Размявшись, Алексей принимался за причудливые движения конечностями, отдаленно напоминавшие каратистские каты. На поверку каты оказались системой Кадочникова, похожей на заторможенную разухабистую пляску. Вечером, оторвавшись от чтения, Леша приступал к еще одной тренировке. Налив в два пластиковых блюдца воды и вложив их в ладони, Леша с цирковой легкостью синхронно крутил кистями по разнонаправленным осевым корпуса и рук. Фокус заключался в том, что блюдца всегда оставались параллельны полу. Затем шла работа над физикой. Одни группы мышц Солдат загружал за счет противодействия другим. Мышцы-антагонисты использовались как мощные рычаги атлетических станков. Судя по рельефному торсу Солдата, уже осилившего год и четыре крытки, эффективность этой зарядки не вызывала сомнений.

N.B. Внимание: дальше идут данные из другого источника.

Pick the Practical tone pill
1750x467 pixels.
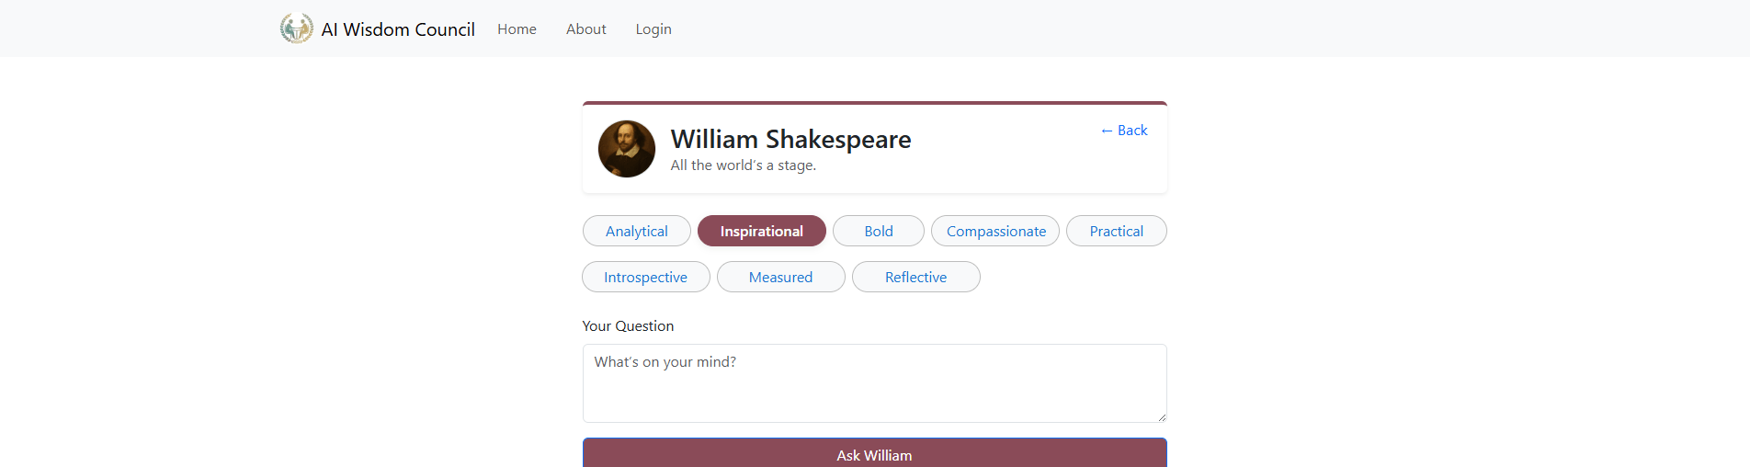coord(1116,232)
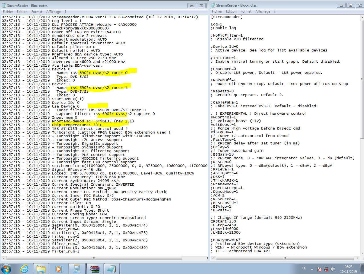
Task: Open Fichier menu in left Notepad window
Action: (x=8, y=12)
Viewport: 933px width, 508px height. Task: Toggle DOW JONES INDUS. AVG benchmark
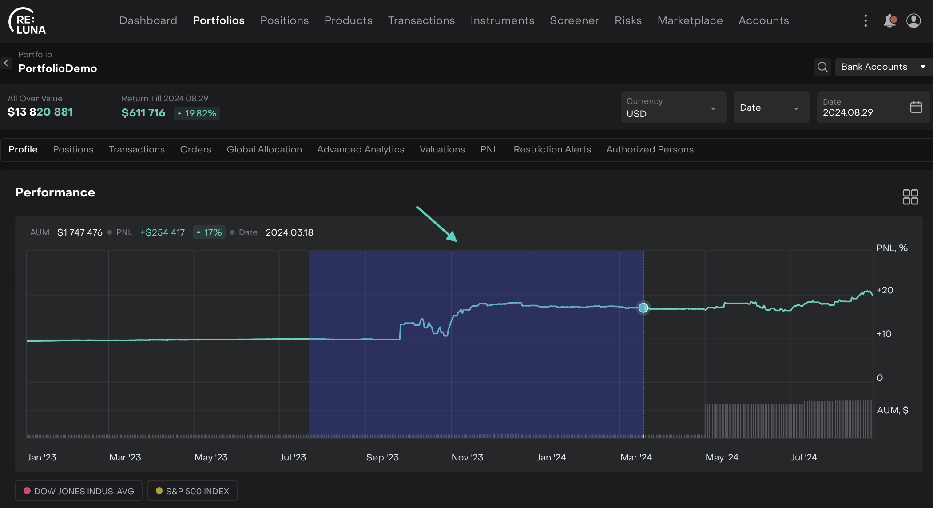(79, 491)
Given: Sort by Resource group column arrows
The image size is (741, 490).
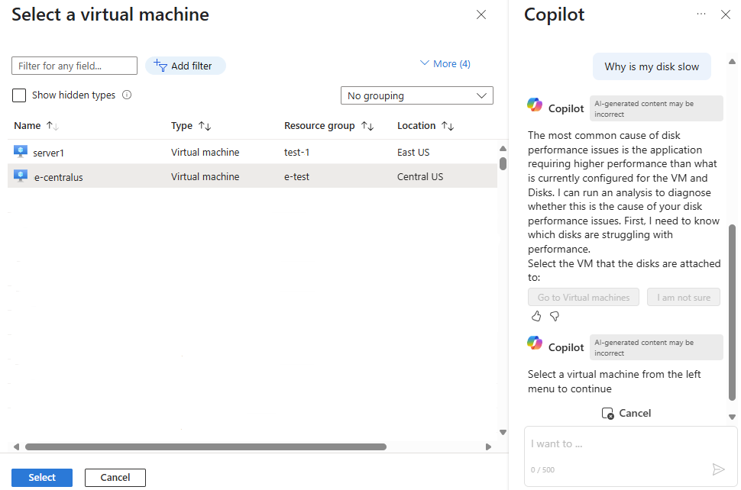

— Это изометрия, — пояснил Шерстобитов. — Очень удобно, полезно, исключено давление на позвоночник и тренироваться можно даже в стакане, для тюрьмы в самый раз.

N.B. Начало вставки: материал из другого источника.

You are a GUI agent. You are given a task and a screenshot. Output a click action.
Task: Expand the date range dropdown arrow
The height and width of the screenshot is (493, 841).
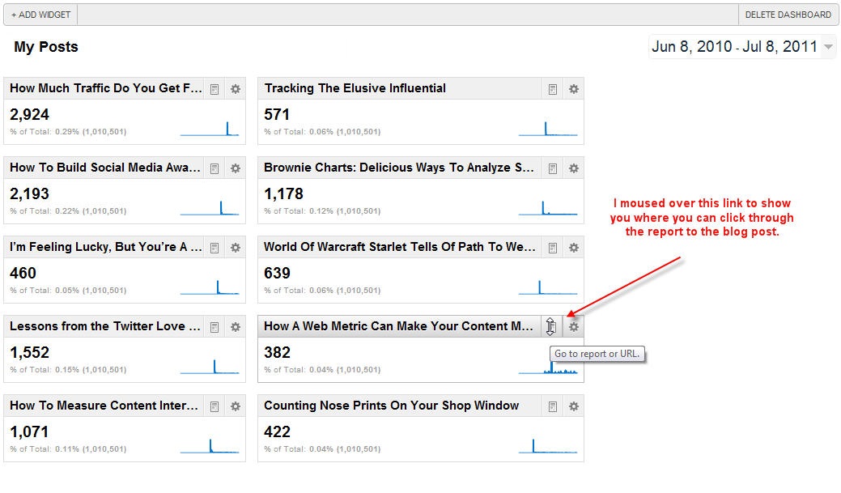(x=828, y=47)
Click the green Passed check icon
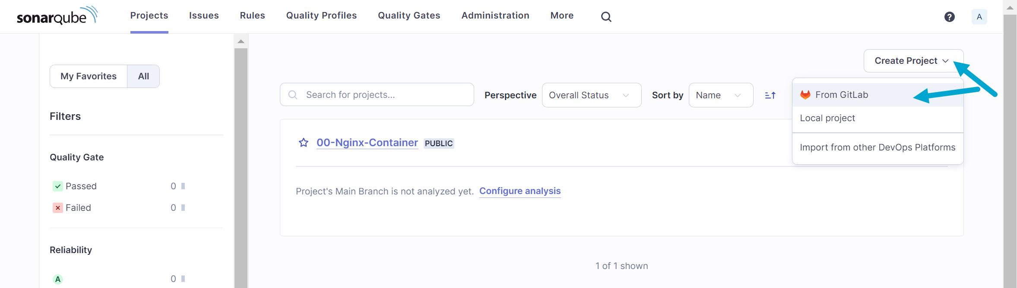 pyautogui.click(x=57, y=186)
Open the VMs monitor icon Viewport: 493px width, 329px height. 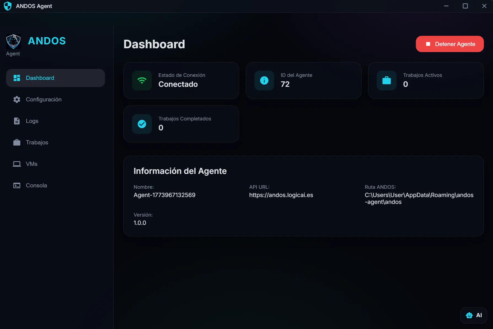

У Шенгелии очередная передача. Гуцу, на ходу снимая пробу, принимается живо разбирать по холодильникам, тумбочкам и полкам грузинские деликатесы: крольчатину, баранину, телятину, завернутые в домашнюю фольгу и ресторанную обертку.
— У меня в «Крестах», — Бадри усмехнулся в сторону жующего молдаванина, — напротив в хате Шутов сидел. Когда ему передачи заходили, он заставлял сокамерника всего по чуть-чуть хавать. И только через час жрал сам. Боялся — отравят.
Часть вторая
Сергеич
Я сидел на вещах в глухом боксе, соображая о своей дальнейшей судьбе. Изжога от постоянных переездов, непостоянства коллектива, должная, по задумке оперативников, обеспечить неизбежное расшатывание психики, выродилась в «охоту к перемене мест» и пробудила писательский азарт до здешнего политико-экономического эстеблишмента. Хотя калейдоскоп впечатлений по сути напоминал кнопочный невроз переключения телевизионных каналов.
Меня ожидала двенадцатая по счету камера на этом централе, если, конечно, на этом. В соседний стакан тоже кого-то загрузили. Наверное, нам делали сменку. Куда же забросят? Смущало, что шмонали меня на сей раз уж больно тщательно и ретиво, перебирали каждую бумажку, прозванивали детектором даже книги, прощупывали на трусах швы.
— Пошли, — пробормотал продольный, отперев стакан.
В сопровождении пятнистой троицы я перетащил барахло к камере под номером 610. Она следовала за 609-й, где меня в свое время угостили психотропами. Правая стенка десятой упирается в коридорную пустоту, а это значит, что новое пристанище отличается особой изоляцией со всеми вытекающими последствиями. Открыли дверь, я занес первые вещи.
Возле решетки стоял сутулый, залысый зэка среднего роста, с блеклым, настороженным лицом. Ко мне навстречу вышел невысокий, коренастый арестант мощного телосложения. Он встретил меня широкой радушной улыбкой с легкой хитрецой, которую подчеркивали аккуратные смоляные усы. Но первое, что бросалось в глаза и неприятно резало взгляд, — это пустой правый рукав, заправленный в карман шорт.
— Здравствуйте, Владимир Сергеевич. — Я протянул руку, не узнать главного узника «девятки» — «ночного губернатора Санкт-Петербурга» Кумарина было сложно.
Он поздоровался и, не спрашивая, нужна ли помощь в затаскивании вещей, вышел на продол за сумками.
Загрузились. Дверь с лязгом затворилась. Я представился.
— Это по Чубайсу, что ли? — с сомнением в голосе спросил Кумарин, припоминая новостные сюжеты.
— Да.
— А! Здорово! — Он заключил меня в радостные объятья. — Вот ведь что эта сволочь рыжая творит. Давай, Вано, располагайся. Сейчас чайку, что покушать сообразим…
— Владимир Сергеевич, как удобней обращаться: на «ты» или на «вы»? — уточнил я, забрасывая матрас на дальнюю верхнюю шконку над лысым соседом.